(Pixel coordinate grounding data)

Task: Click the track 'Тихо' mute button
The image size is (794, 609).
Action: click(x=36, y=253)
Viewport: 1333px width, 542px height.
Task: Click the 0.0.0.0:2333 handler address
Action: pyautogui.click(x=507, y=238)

**What is expected:** What you return must match the records exactly, line for line.

**Completed exercise:**
Task: Click the track 'Тихо' mute button
The image size is (794, 609).
Action: click(x=36, y=253)
Viewport: 1333px width, 542px height.
Task: Click the 0.0.0.0:2333 handler address
Action: pyautogui.click(x=507, y=238)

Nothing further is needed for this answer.